• [Directions]:
Search the records for the string "checkbox" and return each line that has it.

Material provided START

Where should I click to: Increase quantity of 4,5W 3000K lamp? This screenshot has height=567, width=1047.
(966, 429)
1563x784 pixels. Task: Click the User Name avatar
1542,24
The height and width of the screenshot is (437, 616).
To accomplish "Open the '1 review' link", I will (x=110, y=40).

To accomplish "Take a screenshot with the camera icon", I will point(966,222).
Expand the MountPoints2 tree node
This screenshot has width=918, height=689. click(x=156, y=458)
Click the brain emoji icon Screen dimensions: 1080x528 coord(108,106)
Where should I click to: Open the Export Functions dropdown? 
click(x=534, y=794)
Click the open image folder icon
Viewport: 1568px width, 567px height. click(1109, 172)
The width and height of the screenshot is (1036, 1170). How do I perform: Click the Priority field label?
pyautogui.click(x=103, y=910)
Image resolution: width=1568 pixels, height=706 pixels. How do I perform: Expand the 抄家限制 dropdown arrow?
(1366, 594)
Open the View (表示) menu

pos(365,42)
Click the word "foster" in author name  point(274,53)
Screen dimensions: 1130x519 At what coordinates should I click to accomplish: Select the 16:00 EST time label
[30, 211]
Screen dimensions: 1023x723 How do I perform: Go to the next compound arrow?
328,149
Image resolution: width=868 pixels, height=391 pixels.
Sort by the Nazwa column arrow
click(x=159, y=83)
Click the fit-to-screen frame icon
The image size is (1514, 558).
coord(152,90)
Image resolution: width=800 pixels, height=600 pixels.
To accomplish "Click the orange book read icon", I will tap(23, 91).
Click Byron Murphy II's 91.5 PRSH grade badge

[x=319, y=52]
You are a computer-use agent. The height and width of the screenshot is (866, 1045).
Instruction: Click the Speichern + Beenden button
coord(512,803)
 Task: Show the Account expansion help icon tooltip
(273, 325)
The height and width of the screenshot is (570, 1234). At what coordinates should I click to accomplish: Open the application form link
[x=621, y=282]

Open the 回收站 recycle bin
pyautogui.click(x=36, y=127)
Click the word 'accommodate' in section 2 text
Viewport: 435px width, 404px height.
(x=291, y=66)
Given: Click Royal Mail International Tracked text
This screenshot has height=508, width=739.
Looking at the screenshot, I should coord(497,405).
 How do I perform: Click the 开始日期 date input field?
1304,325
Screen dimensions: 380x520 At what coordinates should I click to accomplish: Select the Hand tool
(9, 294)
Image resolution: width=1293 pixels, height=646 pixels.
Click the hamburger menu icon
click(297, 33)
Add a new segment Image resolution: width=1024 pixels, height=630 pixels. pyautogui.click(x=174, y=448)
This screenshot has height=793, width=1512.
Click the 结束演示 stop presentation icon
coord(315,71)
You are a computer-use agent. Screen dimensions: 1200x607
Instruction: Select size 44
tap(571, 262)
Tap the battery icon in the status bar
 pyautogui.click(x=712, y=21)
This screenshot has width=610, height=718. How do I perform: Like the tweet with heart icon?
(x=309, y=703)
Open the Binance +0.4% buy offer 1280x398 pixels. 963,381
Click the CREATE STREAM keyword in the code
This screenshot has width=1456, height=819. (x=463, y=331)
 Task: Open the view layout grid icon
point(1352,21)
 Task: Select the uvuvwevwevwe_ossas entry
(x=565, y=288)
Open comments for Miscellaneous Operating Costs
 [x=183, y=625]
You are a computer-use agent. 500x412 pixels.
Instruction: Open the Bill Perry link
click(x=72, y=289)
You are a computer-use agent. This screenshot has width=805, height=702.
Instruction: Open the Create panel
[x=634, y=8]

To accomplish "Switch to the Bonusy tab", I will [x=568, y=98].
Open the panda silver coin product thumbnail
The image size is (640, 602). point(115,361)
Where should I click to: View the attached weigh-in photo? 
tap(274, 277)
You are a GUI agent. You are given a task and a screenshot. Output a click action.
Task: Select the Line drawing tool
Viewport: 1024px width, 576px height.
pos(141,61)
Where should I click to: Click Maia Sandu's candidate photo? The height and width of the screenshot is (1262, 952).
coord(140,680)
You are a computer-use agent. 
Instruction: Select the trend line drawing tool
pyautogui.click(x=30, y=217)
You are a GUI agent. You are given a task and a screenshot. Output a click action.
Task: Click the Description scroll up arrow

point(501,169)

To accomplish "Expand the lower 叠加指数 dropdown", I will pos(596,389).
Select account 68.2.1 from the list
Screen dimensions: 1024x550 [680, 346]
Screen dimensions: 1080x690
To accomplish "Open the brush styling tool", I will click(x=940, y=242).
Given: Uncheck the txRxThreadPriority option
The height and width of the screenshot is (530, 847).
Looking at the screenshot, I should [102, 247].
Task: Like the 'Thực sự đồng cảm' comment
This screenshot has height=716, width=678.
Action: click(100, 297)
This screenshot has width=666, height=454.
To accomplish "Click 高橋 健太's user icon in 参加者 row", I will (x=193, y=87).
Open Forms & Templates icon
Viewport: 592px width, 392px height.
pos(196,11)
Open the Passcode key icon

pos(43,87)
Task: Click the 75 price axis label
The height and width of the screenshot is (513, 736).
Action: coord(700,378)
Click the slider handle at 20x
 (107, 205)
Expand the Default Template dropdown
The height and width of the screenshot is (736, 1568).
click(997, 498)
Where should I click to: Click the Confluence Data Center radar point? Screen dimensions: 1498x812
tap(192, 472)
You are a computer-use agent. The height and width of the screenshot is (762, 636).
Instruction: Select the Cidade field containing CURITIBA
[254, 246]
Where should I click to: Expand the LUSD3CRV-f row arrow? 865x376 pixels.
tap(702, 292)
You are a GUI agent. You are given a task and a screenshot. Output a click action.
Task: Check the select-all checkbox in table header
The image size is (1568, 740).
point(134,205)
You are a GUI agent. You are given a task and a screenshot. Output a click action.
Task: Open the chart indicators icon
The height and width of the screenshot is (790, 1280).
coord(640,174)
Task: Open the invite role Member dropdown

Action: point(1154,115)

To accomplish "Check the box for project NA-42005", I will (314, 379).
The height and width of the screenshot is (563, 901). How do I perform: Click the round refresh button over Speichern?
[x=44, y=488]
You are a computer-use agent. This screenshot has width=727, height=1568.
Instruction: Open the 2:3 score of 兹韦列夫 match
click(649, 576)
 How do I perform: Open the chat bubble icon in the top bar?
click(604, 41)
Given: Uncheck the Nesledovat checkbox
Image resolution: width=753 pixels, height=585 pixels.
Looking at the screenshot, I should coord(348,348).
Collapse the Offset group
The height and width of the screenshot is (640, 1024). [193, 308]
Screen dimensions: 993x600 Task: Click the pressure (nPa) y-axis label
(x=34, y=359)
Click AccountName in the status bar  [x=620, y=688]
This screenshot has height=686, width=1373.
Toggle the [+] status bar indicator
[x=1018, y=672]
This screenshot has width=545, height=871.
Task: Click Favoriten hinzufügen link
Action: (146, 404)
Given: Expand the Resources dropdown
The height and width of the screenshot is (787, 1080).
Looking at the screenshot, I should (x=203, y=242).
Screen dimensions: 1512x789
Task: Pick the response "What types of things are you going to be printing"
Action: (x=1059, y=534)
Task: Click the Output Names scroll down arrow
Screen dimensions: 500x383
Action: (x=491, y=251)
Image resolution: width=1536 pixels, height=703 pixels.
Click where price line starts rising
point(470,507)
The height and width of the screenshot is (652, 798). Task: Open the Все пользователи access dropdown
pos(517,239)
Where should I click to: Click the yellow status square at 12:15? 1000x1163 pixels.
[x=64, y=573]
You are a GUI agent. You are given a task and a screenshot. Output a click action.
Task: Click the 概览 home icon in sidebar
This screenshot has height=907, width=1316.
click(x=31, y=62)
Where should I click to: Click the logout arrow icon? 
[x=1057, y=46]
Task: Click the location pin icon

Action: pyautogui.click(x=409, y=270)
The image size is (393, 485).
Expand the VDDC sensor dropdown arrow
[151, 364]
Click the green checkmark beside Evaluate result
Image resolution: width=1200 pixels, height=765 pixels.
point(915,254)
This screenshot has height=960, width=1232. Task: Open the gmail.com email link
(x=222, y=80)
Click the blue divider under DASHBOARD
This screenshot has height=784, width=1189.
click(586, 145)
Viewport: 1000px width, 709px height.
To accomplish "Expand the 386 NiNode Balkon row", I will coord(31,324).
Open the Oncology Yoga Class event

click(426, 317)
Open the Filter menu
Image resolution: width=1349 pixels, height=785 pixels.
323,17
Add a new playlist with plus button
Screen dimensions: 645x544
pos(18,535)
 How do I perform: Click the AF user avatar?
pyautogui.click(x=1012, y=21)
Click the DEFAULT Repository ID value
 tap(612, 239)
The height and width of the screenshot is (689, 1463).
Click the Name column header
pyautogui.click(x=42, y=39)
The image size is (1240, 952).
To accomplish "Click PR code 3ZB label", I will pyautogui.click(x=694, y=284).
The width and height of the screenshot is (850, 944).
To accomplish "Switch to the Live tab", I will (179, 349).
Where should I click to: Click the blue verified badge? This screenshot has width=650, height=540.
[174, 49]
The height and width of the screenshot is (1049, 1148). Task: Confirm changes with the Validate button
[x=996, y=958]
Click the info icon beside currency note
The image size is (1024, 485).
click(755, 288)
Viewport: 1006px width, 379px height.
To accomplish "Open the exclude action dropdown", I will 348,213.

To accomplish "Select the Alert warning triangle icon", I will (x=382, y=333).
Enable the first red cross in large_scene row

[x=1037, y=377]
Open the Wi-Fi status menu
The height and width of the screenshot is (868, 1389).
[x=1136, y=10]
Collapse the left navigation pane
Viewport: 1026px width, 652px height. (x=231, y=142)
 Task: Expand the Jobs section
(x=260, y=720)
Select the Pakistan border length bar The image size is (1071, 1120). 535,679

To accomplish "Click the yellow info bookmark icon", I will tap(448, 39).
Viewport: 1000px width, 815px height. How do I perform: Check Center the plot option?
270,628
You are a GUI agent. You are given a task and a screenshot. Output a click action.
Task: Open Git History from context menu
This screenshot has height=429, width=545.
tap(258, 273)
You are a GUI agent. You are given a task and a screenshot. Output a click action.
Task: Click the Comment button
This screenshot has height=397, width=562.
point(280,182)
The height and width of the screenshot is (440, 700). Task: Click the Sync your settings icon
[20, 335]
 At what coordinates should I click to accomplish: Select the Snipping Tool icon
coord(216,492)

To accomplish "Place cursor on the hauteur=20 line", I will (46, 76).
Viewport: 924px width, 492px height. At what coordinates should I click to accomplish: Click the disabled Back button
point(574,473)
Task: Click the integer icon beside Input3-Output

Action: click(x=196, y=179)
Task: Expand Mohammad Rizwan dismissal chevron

Material provided END

• [Result]:
Task: Check the select-all checkbox in table header
Given: Uncheck the Nesledovat checkbox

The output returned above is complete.